Exercise:
All lines of the material below that include the string "search" are to be copied.

Exercise inputs:

* * *

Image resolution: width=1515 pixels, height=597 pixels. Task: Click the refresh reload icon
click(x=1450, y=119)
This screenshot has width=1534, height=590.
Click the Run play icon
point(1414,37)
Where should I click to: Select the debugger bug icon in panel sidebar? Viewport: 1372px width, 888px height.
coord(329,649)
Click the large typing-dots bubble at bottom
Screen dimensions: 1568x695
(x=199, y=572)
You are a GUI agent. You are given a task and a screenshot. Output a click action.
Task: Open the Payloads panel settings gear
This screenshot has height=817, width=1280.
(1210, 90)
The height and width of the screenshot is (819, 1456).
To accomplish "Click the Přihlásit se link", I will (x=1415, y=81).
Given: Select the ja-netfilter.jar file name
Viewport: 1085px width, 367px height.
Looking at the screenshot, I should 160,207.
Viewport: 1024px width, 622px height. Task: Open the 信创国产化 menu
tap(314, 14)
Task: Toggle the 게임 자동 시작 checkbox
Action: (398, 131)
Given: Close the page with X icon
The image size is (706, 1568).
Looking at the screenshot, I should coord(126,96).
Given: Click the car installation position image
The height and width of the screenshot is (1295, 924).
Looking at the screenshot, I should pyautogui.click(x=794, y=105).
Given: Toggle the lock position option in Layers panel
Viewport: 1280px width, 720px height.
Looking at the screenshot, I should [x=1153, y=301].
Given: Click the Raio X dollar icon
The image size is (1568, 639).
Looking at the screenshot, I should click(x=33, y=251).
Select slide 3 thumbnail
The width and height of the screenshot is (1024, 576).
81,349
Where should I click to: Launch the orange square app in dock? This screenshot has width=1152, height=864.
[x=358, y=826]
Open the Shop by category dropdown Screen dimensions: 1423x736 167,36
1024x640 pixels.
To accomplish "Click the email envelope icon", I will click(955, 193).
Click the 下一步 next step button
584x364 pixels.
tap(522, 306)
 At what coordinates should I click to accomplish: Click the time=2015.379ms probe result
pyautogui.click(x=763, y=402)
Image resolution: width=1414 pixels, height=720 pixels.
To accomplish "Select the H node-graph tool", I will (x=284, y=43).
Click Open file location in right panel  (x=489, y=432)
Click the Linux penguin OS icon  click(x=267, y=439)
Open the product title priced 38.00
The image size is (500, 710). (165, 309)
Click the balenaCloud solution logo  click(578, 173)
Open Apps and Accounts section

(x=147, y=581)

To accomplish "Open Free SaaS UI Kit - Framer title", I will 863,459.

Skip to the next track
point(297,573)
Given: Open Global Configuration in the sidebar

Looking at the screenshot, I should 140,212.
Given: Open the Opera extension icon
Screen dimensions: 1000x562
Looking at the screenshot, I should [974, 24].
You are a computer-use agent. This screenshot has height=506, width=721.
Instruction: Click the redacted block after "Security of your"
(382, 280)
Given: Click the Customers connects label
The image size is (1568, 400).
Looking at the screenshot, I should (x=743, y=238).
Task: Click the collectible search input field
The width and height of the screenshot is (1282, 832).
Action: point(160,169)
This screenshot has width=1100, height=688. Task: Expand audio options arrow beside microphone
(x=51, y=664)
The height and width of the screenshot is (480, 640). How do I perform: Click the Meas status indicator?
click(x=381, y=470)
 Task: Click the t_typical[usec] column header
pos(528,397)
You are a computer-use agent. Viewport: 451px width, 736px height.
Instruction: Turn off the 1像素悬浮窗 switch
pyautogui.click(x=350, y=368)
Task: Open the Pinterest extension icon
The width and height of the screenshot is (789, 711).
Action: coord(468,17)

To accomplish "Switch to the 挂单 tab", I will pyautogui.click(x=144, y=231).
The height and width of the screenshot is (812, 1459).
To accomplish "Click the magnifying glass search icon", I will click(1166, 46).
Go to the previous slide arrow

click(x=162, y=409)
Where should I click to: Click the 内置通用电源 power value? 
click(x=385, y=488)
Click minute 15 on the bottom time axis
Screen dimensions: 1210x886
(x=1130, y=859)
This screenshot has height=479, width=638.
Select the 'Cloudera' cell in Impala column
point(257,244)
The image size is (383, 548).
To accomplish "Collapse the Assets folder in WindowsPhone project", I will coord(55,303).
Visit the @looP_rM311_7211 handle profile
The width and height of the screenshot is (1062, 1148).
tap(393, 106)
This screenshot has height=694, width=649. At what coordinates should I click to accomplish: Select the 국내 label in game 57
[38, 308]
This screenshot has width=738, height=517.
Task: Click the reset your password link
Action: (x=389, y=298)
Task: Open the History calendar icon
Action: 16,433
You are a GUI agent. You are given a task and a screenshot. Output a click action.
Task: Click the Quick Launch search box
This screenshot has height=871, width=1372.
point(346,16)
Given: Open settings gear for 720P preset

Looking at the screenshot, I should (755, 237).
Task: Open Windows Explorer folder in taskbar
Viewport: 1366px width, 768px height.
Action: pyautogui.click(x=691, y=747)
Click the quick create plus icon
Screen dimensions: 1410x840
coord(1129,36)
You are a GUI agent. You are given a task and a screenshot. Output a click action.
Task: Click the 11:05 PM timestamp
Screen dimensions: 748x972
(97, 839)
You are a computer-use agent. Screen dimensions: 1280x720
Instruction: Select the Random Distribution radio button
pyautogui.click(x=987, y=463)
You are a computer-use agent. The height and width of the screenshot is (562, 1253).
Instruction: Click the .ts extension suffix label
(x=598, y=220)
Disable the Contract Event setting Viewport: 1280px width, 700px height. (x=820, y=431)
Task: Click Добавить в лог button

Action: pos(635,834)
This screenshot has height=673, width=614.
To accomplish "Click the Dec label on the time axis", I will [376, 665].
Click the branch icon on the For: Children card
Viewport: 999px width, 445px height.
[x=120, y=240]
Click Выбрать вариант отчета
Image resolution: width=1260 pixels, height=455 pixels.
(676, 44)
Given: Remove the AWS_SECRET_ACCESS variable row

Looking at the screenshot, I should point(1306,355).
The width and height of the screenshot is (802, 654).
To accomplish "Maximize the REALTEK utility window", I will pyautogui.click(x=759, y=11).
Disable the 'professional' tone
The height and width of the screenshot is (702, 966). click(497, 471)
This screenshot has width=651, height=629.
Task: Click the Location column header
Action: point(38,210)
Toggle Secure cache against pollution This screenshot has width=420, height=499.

* * *

Solution:
Task: Click the collectible search input field
To accomplish "Click the magnifying glass search icon", I will click(1166, 46).
Task: Click the Quick Launch search box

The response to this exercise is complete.